---
title: "Add text-to-speech"
url: /docs/en-us/tutorials/use-case-tutorials/audio/add-text-to-speech
last_updated: 2026-06-23T22:00:28Z
description: "Explains how to add text-to-speech audio to your experiences."
---

# Add text-to-speech

**Text-to-speech** is a form of assistive technology that converts text strings into speech sounds using an artificial voice. In addition to improving the accessibility of your experiences for players with vision, mobility, or cognitive disabilities, TTS allows you to generate speech dynamically so that you don't have to pre-record audio for all possible narrative scenarios.

Using the [Gingerbread House - Start](https://www.roblox.com/games/134812596370919/Gingerbread-House-Start) `.rbxl` file as a starting place and [Gingerbread House - Text-to-Speech](https://www.roblox.com/games/129041658365712/Gingerbread-House-Text-to-Speech) as a reference, this tutorial shows you how to add both basic and context-aware TTS audio to your experiences, including guidance on:

- Triggering TTS for common gameplay scenarios that will never change, such as UI interactions and tutorials.
- Configuring TTS so that it adapts to player actions, environmental status, or flexible objectives.

If at any point you become stuck in the process, you can use **Gingerbread House - Text-to-Speech** as a reference to compare your progress.

● ● ● ●

TASKS TO COMPLETE =
**A.** Can you reproduce the text-to-speech tutorial from the words "# Add text-to-speech" through "interactions and tutorials.", changing "experiences" to "games"?
**B.** How would the text-to-speech tutorial go on after its final sentence? Write the next part.

DATA BLOCK =

● ● ● ●

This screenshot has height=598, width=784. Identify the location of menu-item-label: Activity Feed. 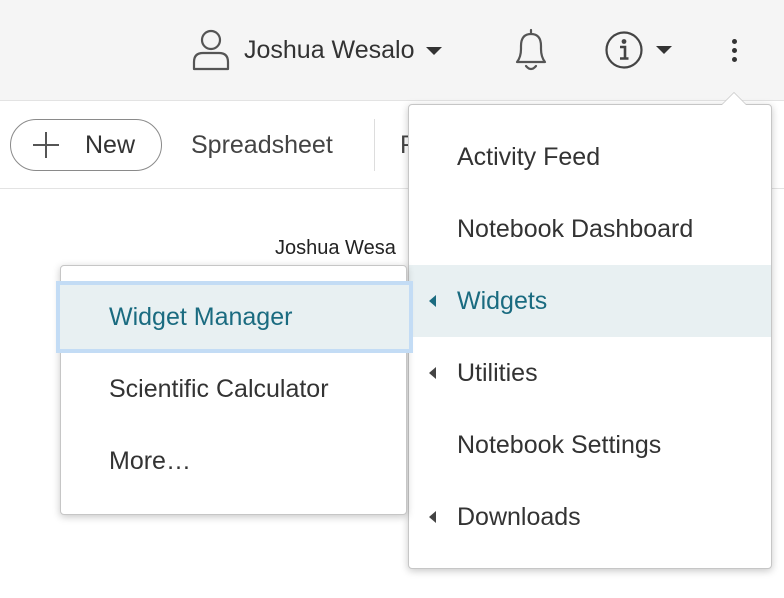
(529, 157).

● ● ● ●

WRITTEN RESPONSES =
**A.**
# Add text-to-speech

**Text-to-speech** is a form of assistive technology that converts text strings into speech sounds using an artificial voice. In addition to improving the accessibility of your games for players with vision, mobility, or cognitive disabilities, TTS allows you to generate speech dynamically so that you don't have to pre-record audio for all possible narrative scenarios.

Using the [Gingerbread House - Start](https://www.roblox.com/games/134812596370919/Gingerbread-House-Start) `.rbxl` file as a starting place and [Gingerbread House - Text-to-Speech](https://www.roblox.com/games/129041658365712/Gingerbread-House-Text-to-Speech) as a reference, this tutorial shows you how to add both basic and context-aware TTS audio to your games, including guidance on:

- Triggering TTS for common gameplay scenarios that will never change, such as UI interactions and tutorials.

**B.**
## Audio Objects

To create TTS audio, it's important to understand the audio objects that you will be working with throughout this tutorial. There are five main types of audio objects for TTS:

- The `Class.AudioTextToSpeech` object converts text strings into speech sounds.
- The `Class.AudioEmitter` object is a **virtual speaker** that emits audio into the 3D environment.
- The `Class.AudioListener` object is a **virtual microphone** that picks up audio from the 3D environment.
- The `Class.AudioDeviceOutput` object is a **physical hardware device** within the real world, such as a speaker or headphones.
- `Class.Wire|Wires` carry audio streams from one object to another.

All of these audio objects work together to emit TTS sound in response to player actions. Let's take a look at how this works in practice for 3D audio using an example of a player wearing a headset while playing an experience with their laptop:

- The `Class.AudioTextToSpeech` loads and converts text into audio whenever a player touches a part near a non-playable character (NPC).
- The `Class.AudioEmitter` emits a stream of the TTS audio from the NPC into the 3D environment
- A `Class.Wire` carries the stream from the `Class.AudioTextToSpeech` to the `Class.AudioEmitter` so that the stream comes out of the NPC.
- The character's child `Class.AudioListener` object listens to that sound within the 3D environment and feeds it back to their headset.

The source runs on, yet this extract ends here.